Your instructions:
Please rescale the entries starting at the line that contains "telephony (11, 661)" and ending at the line that contains "github (9, 733)", both included, and write out only those lines again, requests and all. Multiply every coordinate in the answers by 0.7 and round each to a whole number, with halves rounded up.

○ ○ ○

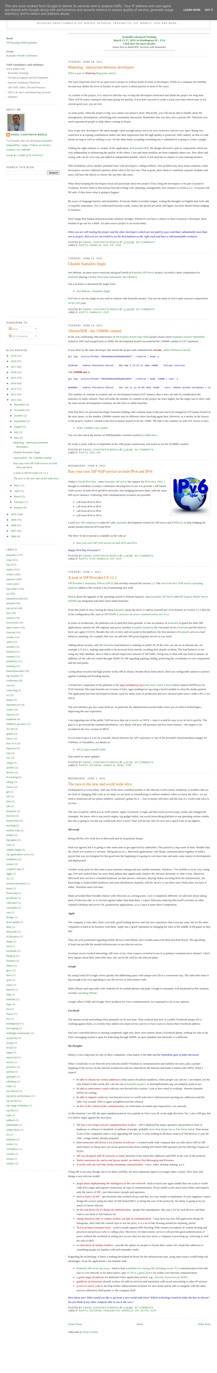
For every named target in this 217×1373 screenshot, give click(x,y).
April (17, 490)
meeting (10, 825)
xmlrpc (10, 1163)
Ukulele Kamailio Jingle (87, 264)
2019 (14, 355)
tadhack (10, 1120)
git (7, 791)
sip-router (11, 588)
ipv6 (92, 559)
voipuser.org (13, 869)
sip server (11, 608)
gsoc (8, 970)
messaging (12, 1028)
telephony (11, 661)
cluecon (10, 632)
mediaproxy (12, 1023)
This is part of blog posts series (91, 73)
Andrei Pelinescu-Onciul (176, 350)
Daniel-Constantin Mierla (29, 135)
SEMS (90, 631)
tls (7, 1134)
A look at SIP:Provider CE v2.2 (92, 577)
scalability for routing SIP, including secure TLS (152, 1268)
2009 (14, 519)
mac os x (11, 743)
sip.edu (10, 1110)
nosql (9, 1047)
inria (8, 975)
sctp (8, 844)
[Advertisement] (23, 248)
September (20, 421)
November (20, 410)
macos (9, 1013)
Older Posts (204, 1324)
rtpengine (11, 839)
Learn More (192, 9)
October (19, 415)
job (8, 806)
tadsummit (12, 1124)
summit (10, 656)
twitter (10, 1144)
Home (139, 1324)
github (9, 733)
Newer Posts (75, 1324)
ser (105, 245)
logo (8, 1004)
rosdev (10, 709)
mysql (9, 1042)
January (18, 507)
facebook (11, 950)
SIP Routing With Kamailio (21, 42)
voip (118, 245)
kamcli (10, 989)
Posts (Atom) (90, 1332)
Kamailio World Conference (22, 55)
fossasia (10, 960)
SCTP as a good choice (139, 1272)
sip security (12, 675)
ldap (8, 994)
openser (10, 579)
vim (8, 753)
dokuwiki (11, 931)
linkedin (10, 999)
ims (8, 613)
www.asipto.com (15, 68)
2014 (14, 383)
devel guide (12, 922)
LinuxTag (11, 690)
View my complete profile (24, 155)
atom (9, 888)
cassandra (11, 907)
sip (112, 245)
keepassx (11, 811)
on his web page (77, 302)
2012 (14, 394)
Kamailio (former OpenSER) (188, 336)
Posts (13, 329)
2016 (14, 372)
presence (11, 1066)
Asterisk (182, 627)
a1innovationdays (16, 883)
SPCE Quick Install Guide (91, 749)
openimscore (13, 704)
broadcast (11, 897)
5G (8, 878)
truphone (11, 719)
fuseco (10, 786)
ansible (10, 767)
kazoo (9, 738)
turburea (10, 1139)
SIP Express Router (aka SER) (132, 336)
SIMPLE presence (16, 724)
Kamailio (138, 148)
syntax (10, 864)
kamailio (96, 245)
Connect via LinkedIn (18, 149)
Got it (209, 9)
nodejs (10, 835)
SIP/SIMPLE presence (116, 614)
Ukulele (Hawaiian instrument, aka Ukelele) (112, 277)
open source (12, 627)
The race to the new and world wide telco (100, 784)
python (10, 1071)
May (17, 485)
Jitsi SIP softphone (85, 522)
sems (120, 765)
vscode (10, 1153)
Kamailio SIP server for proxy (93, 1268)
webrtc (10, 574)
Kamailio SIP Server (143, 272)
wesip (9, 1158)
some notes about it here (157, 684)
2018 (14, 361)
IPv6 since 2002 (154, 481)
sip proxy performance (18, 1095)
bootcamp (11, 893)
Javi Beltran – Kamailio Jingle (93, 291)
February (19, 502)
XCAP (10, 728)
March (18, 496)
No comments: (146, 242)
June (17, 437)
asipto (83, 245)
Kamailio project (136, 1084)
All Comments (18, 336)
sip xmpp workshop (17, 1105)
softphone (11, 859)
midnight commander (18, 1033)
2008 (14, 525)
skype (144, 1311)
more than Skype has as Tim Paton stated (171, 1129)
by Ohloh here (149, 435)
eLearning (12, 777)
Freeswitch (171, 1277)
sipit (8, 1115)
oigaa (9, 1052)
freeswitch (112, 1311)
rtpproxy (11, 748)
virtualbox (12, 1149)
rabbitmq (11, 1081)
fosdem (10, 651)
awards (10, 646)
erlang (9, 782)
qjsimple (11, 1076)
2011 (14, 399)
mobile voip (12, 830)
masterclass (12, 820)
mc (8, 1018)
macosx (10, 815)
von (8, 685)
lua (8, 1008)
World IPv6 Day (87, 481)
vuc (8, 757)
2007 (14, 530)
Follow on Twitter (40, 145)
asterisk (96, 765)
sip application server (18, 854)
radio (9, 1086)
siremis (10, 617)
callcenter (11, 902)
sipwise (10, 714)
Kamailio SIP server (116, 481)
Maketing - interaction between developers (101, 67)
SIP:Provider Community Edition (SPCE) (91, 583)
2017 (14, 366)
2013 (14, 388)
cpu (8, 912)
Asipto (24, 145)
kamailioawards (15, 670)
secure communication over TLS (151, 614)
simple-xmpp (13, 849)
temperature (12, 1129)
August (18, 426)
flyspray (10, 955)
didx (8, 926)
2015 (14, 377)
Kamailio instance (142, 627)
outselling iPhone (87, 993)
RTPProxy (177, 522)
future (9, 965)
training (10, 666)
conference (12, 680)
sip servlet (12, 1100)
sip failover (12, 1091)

○ ○ ○

Solution:
telephony (8, 463)
cluecon (7, 442)
mediaproxy (8, 716)
This is part of blog posts series (64, 51)
Andrei Pelinescu-Onciul (123, 245)
Daniel-Constantin Mierla (20, 95)
SEMS (63, 442)
tls (5, 794)
A look at SIP:Provider CE v2.2 (64, 404)
scalability for routing SIP, including secure TLS (106, 888)
2009 (10, 363)
mac os x (8, 520)
sip.edu (7, 777)
nosql (6, 733)
inria (6, 683)
sctp (6, 591)
[Advertisement] (16, 174)
September (14, 295)
November (14, 287)
macos (6, 709)
Older Posts (143, 927)
rtpengine (8, 587)
Learn More (134, 6)
October (13, 291)
job (6, 564)
tadsummit (8, 787)
summit (7, 459)
twitter (7, 801)
Home (97, 927)
github (6, 513)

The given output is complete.